TRAVAIL DEMANDÉ
(1) Renvoyez tel quel le passage du texte sur le projet de petit réacteur modulaire allant de "Quelle est la" à "les risques ?".
(2) D'après le texte sur le projet de petit réacteur modulaire, quelle start-up affirme que Cristal Union envisage d'installer un SMR ?
(3) Poursuivez le texte sur le projet de petit réacteur modulaire à la suite de sa dernière phrase.

EXTRAIT DE PAGE
Du «petit» nucléaire à nos portes ?

La sucrerie Cristal Union a-t-elle ou non un projet d’installation d’un petit réacteur modulaire (SMR) sur son site de Pomacle-Bazancourt (51) ou celui d’Arcis-sur-Aube (10), pour décarboner l’énergie de ses grands sites industriels ? C’est en tout cas ce que prétend la start-up Jimmy Energie. Les dirigeants de Cristal Union, quant à eux, ne veulent rien communiquer. Pourtant les habitant.es sont en droit de savoir. Un tel projet suscite de multiples questions.

Quelle est la technologie du SMR porté par la société Jimmy qui prétend avoir conclu un partenariat avec Cristal Union ? Ces petits réacteurs modulaires (SMR) annoncés par Macron sont-ils une solution de décarbonation ? Sont-ils prêts à être déployés ? La menace est-elle pour demain ? Quels sont les risques ?

EXTRAIT DES DONNÉES

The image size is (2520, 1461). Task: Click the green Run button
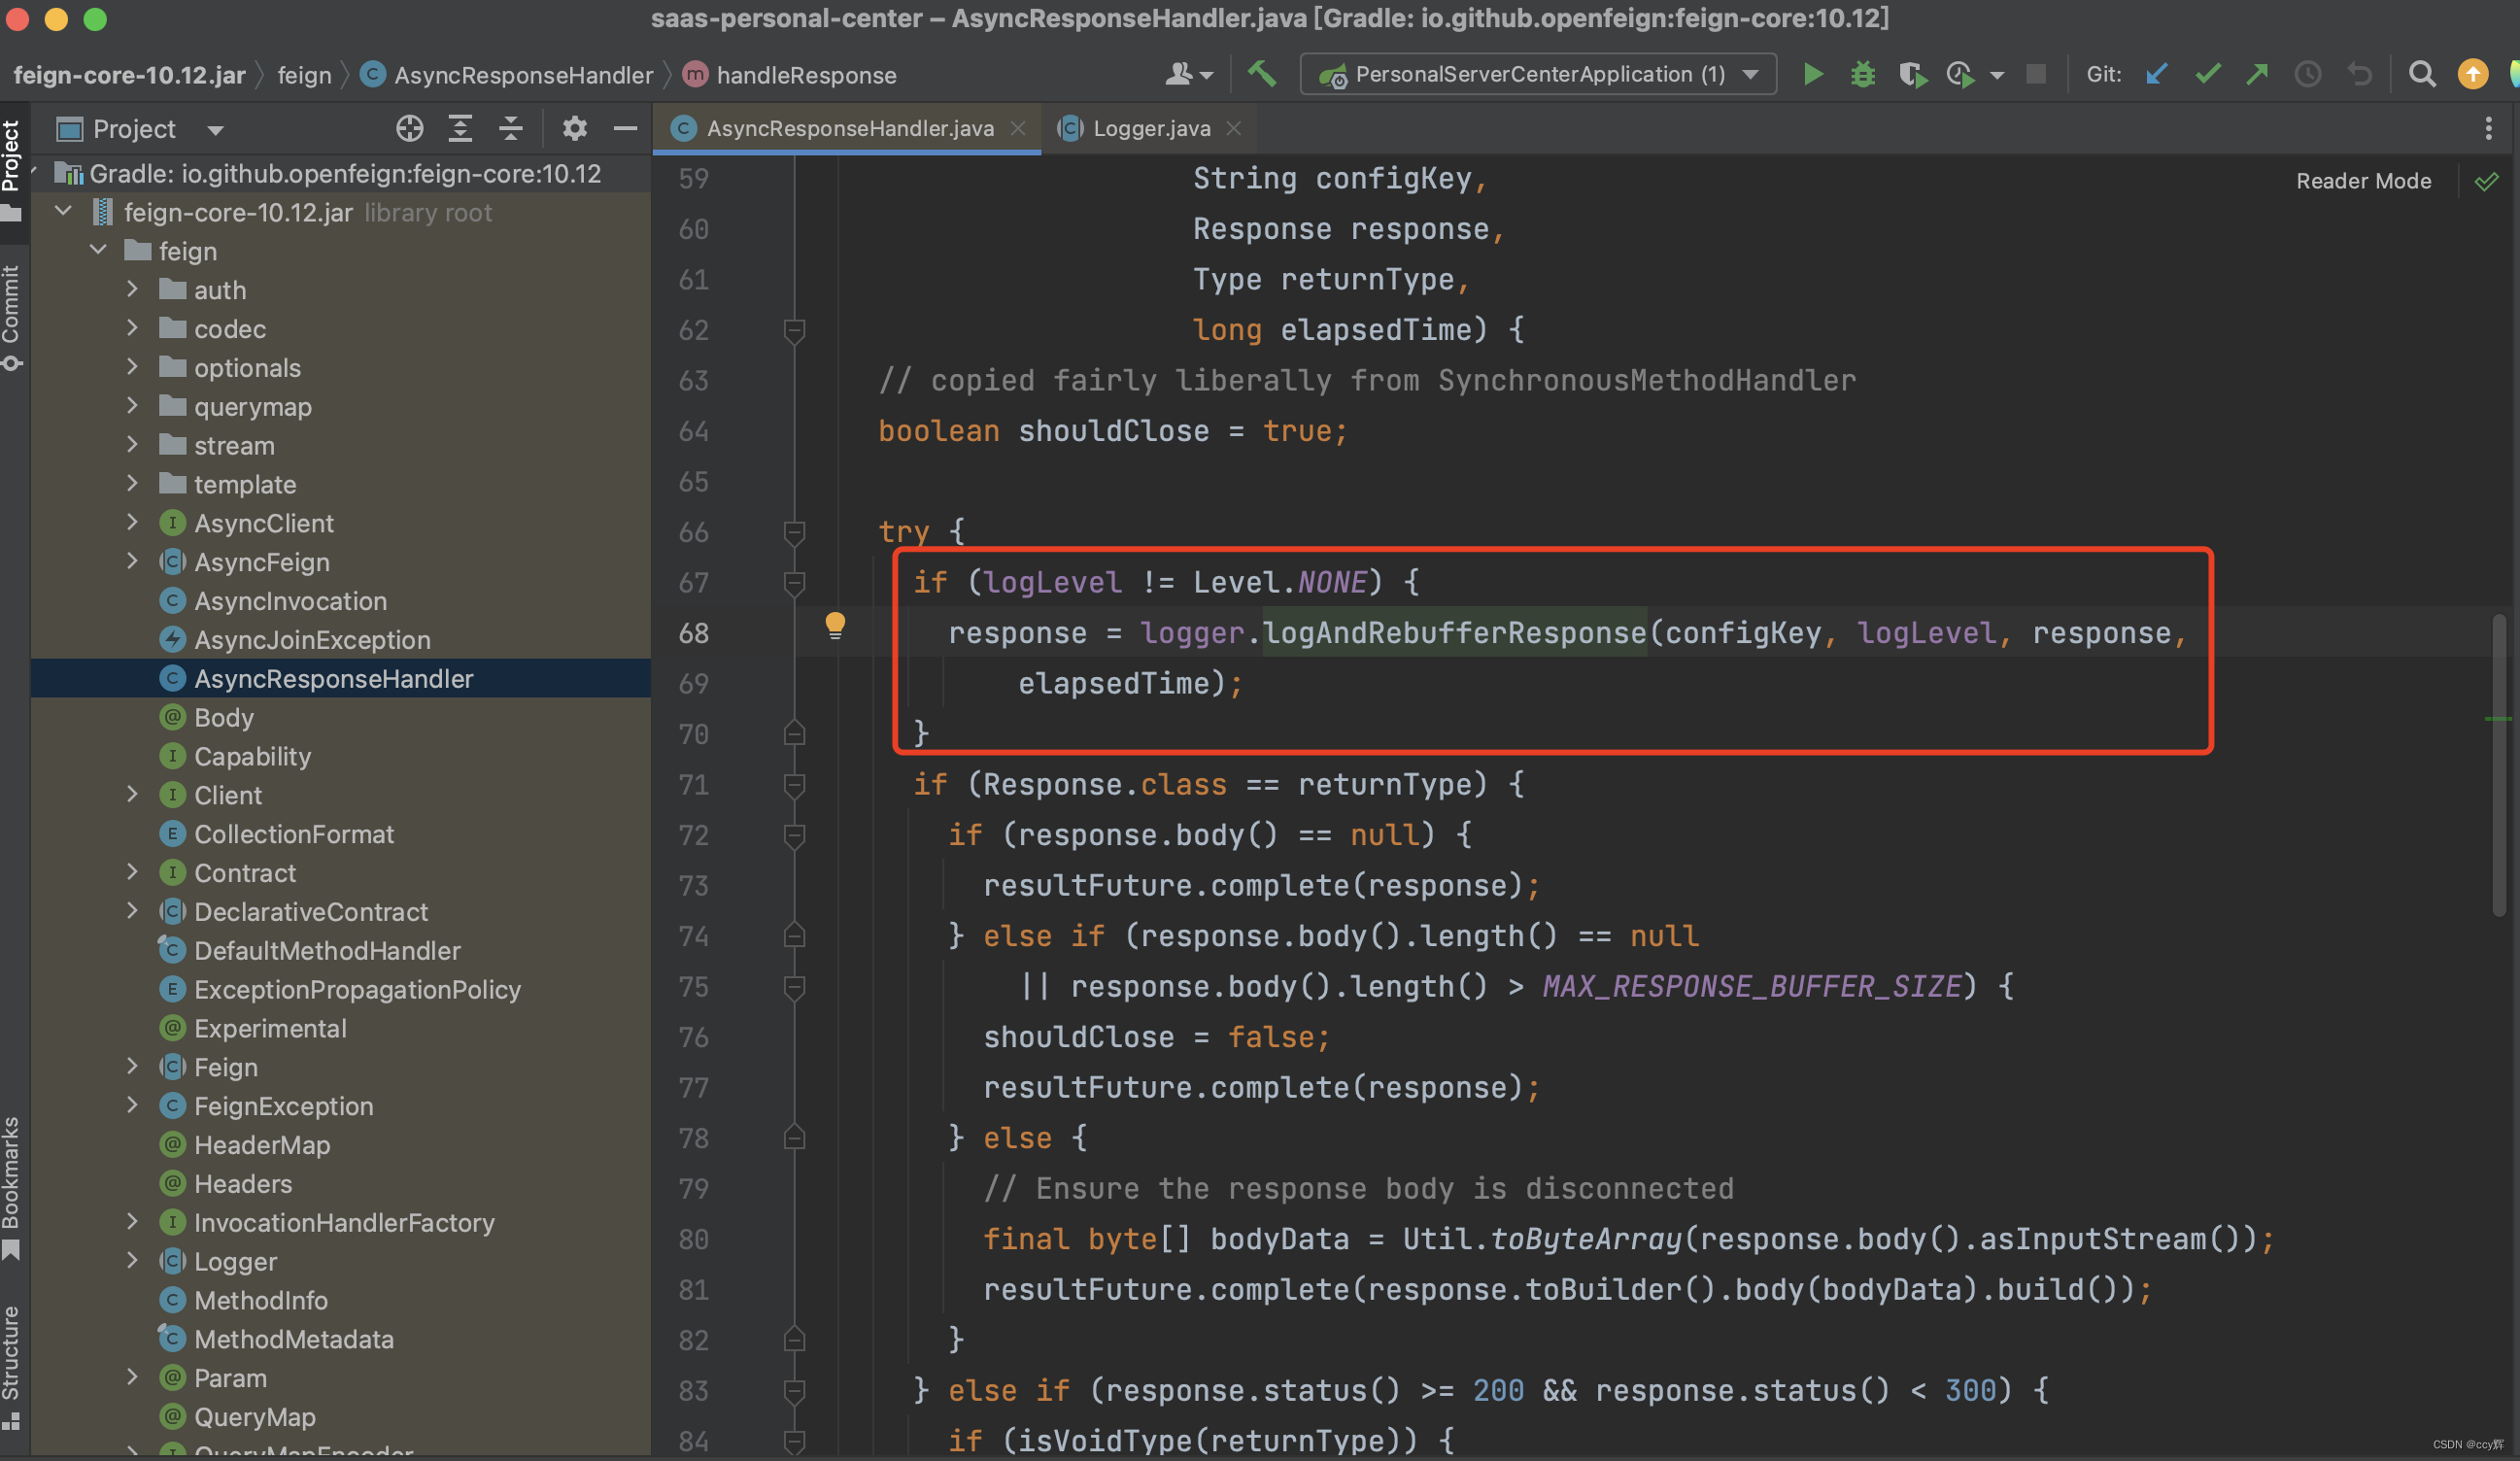(1812, 74)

RÉSULTATS
(1)
Quelle est la technologie du SMR porté par la société Jimmy qui prétend avoir conclu un partenariat avec Cristal Union ? Ces petits réacteurs modulaires (SMR) annoncés par Macron sont-ils une solution de décarbonation ? Sont-ils prêts à être déployés ? La menace est-elle pour demain ? Quels sont les risques ?

(2) La start-up Jimmy Energie.

(3)
Afin de tenter d’y répondre, la commission énergie des Ecologistes et le groupe local des Ecologistes de la Marne ont sollicité l’expertise d’Antoine Bonduelle (E& E Consultant), ex Conseiller au Conseil Economique Social et Environnemental, au titre de l’ONG Réseau Action Climat, et co-réviseur des rapports du GIEC. La conférence s’est tenue le 19 mai 2025 à Caurel, village situé à quelques kilomètres du site.

Parmi les participants, des maires, des militants de partis politiques, des représentants d’associations et quelques habitants du village. La présentation était très technique, passionnante et de très haute qualité (1). Nous nous tenons à disposition, pour de plus amples détails, n’hésitez pas à nous contacter.

(1). Voir ‘’Enquête sur les petits réacteurs nucléaires SMR - mars 2024 Auteur : Antoine Bonduelle, E&E Consultant’’

Mirage ou vraie solution ?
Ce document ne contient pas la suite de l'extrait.